For most of the hazardous chemicals for which TRIM.FaTE is intended, the
complex and often uncertain mechanisms which control partitioning and transformation
among multiple environmental media are such that only order-of-magnitude accuracy is
possible for predictions of environmental concentrations, at best within a factor of two.
For this type of assessment, completely mixed compartment models are wholly
appropriate. Furthermore, the insights needed for many environmental fate and
transport applications are either insensitive to the exact locations and shapes of
boundaries, or the users are relatively unconcerned with the time a certain
concentration of a contaminant reaches an exact location. (There are site-specific
applications where the location and shapes of boundaries, or the need for computing
intradomain continuous gradients may be important, for example oil spills, sea water
intrusion into groundwater, estuaries with significant tidal fluxes, etc.) Thus, although
from a mathematical point of view environmental fate and transport is a boundary value
problem, the use of completely mixed volumes of generally accurate size (boxes), but
inexact dimensions, allows the greatly simplifying step to be taken of expressing
pollutant mass balances as a series of coupled ordinary differential equations instead
of partial differential equations. This is certainly acceptable, as long as the limitations
of the TRIM approach are matched against the desired uses in practice.
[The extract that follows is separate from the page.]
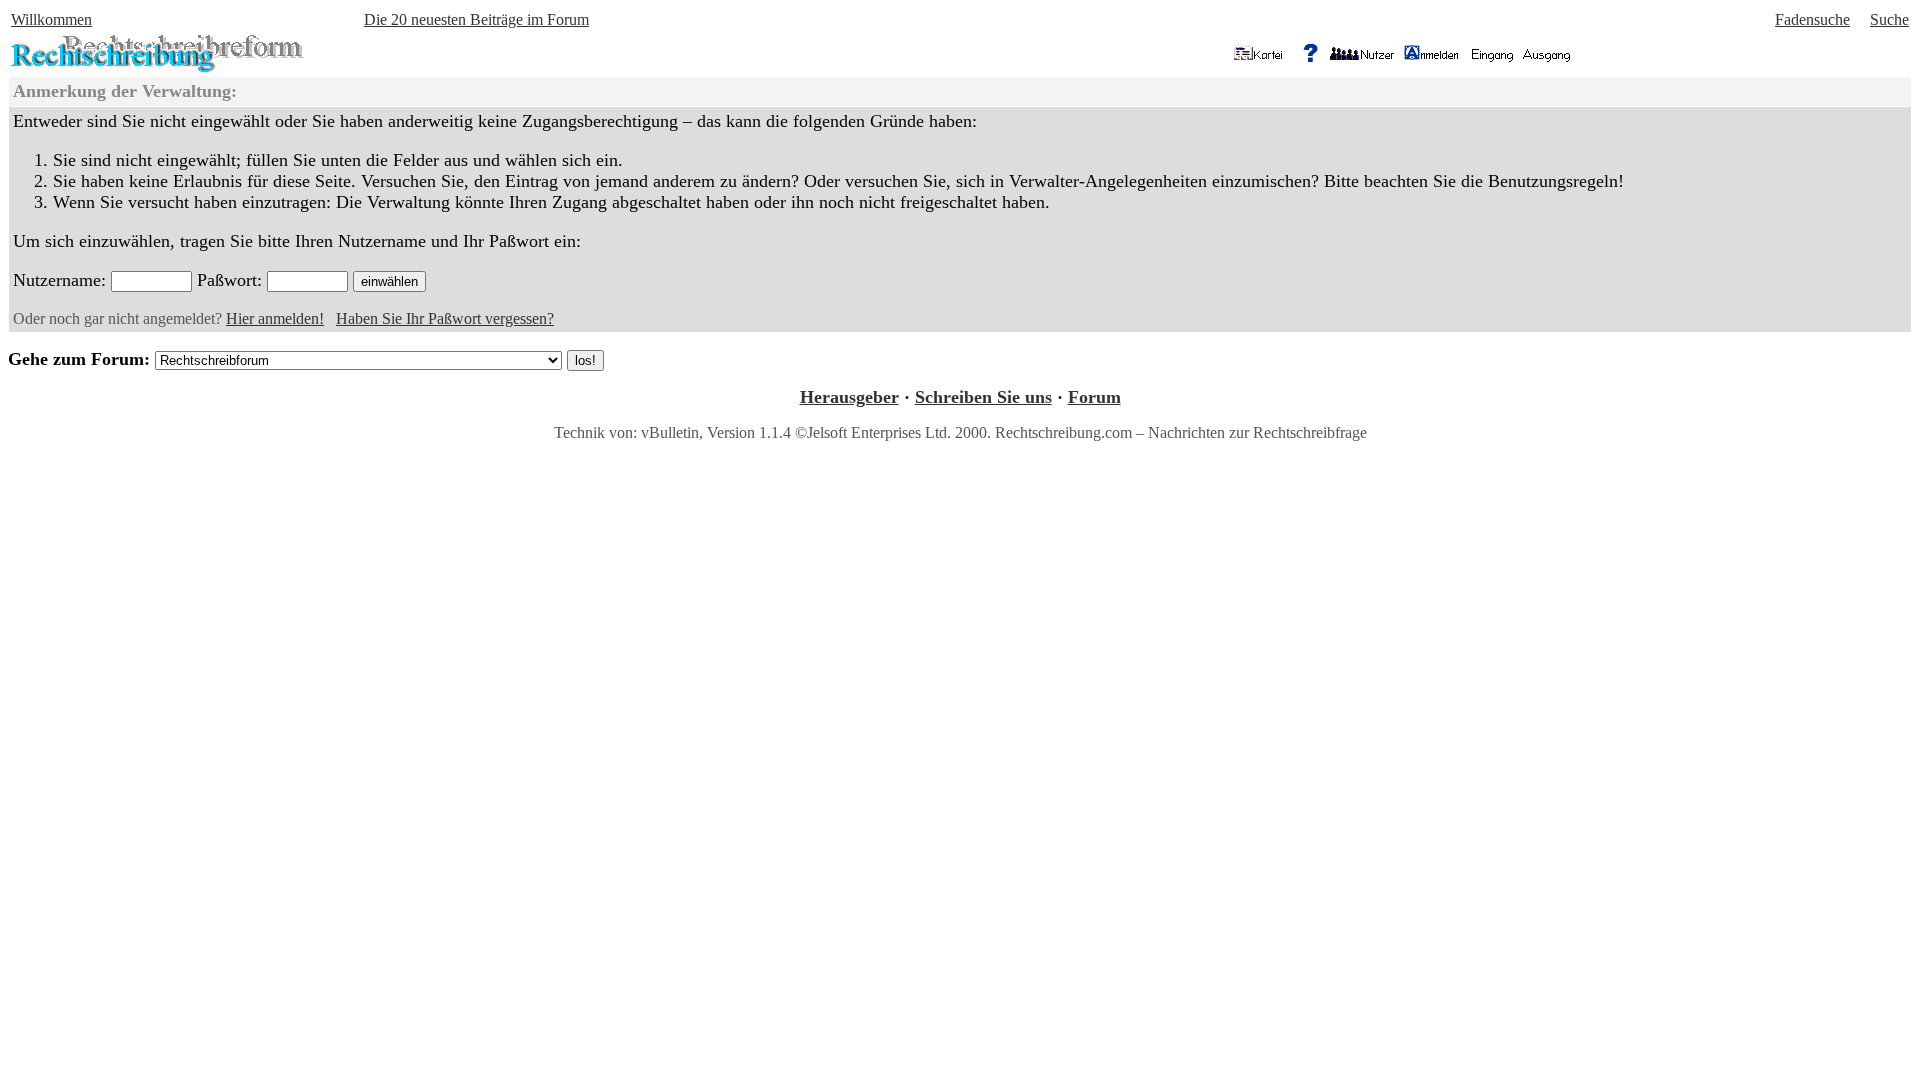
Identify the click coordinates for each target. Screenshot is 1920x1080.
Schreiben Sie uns (983, 397)
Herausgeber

Although the basic approach of TRIM.FaTE is reasonably clear from the Status
Report, in particular the figures and examples, the terminology used to describe the
module is sometimes confusing and, in some cases, contradictory. This may be
important as the TRIM program continues to unfold and new participants and users are
added, and as eventual users external to the EPA attempt to understand its basis.
Chapter three introduces a hierarchical set of terms (volume element, domain, domain
type, domain instance, cell, link, etc.) which are used throughout, but other sections
sometimes use these terms differently, and borrow terms from related areas (for
example thermodynamics, systems theory, and numerical methods and programming)
that are used either without definition, or with definitions that seem to vary.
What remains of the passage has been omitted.